Your answer must be an exact copy of the records below, minus the pictures.

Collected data
***

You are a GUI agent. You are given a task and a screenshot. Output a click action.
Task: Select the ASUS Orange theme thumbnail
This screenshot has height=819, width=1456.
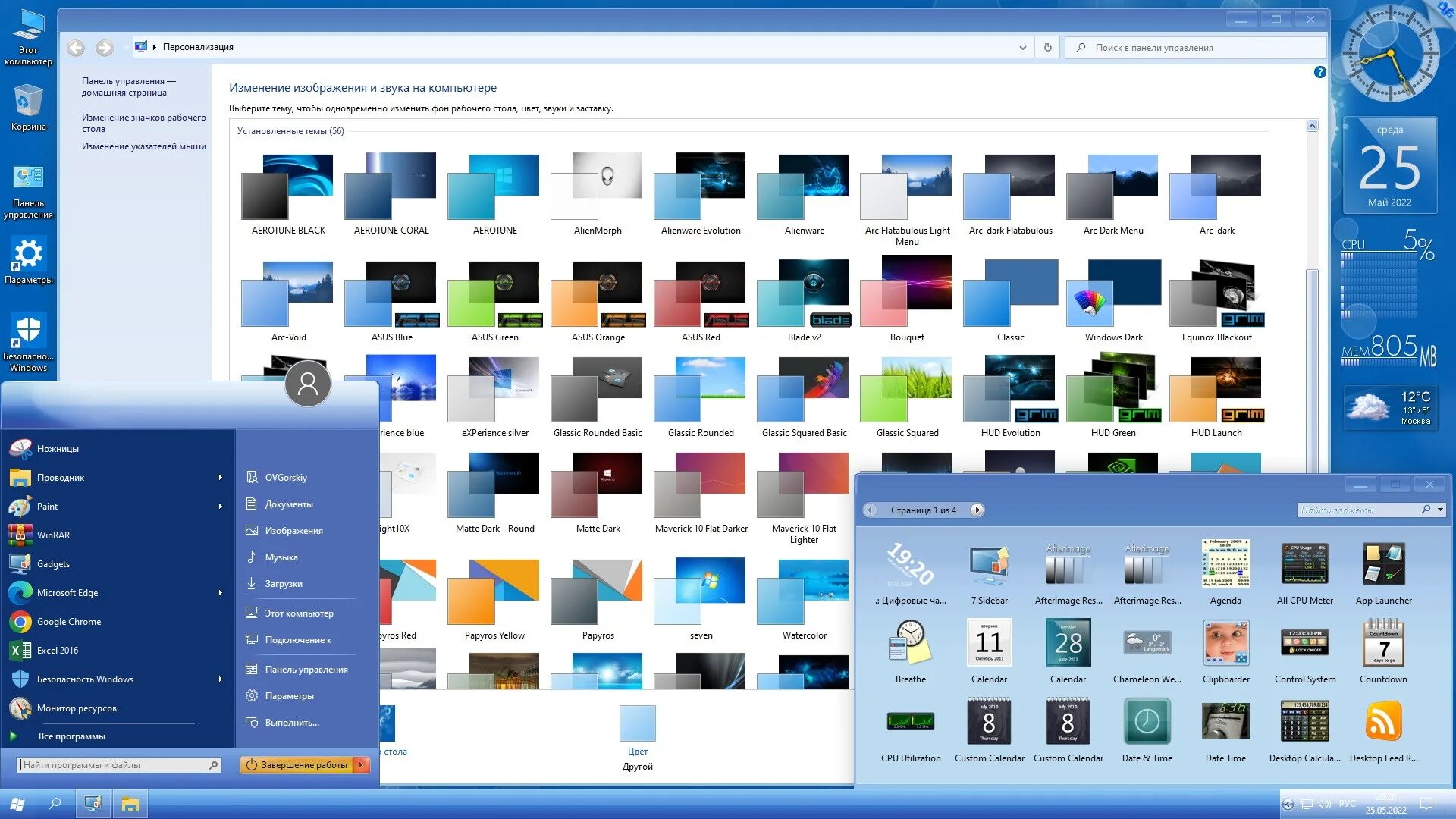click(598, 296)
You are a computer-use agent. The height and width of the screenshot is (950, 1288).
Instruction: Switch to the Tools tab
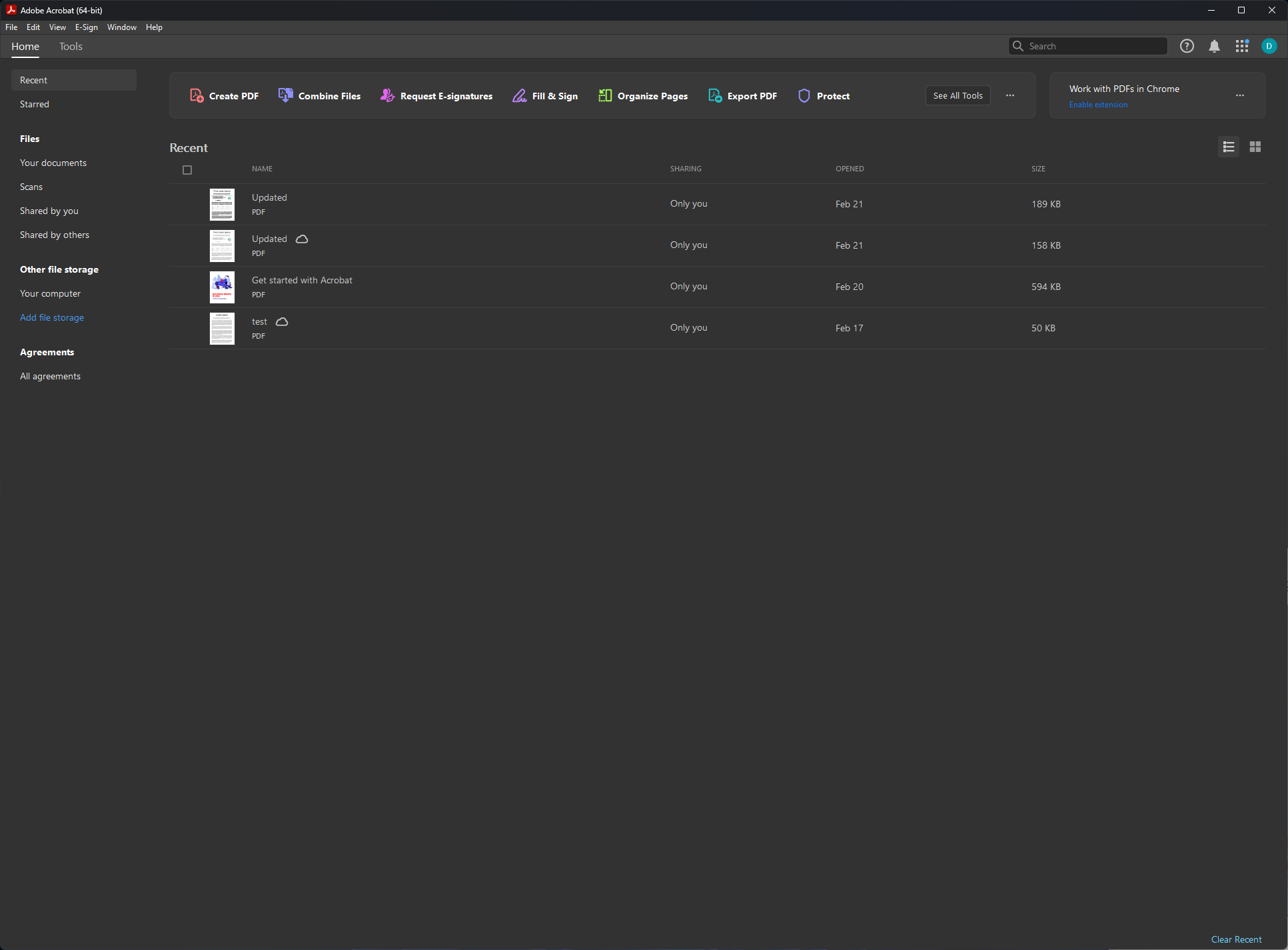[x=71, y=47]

***

Output below
You are a GUI agent. You are given a task and a screenshot. Output a click action.
Task: Select the ASUS Orange theme thumbnail
This screenshot has height=819, width=1456.
click(598, 296)
You are a computer-use agent. The height and width of the screenshot is (950, 1288).
Instruction: Switch to the Tools tab
[x=71, y=47]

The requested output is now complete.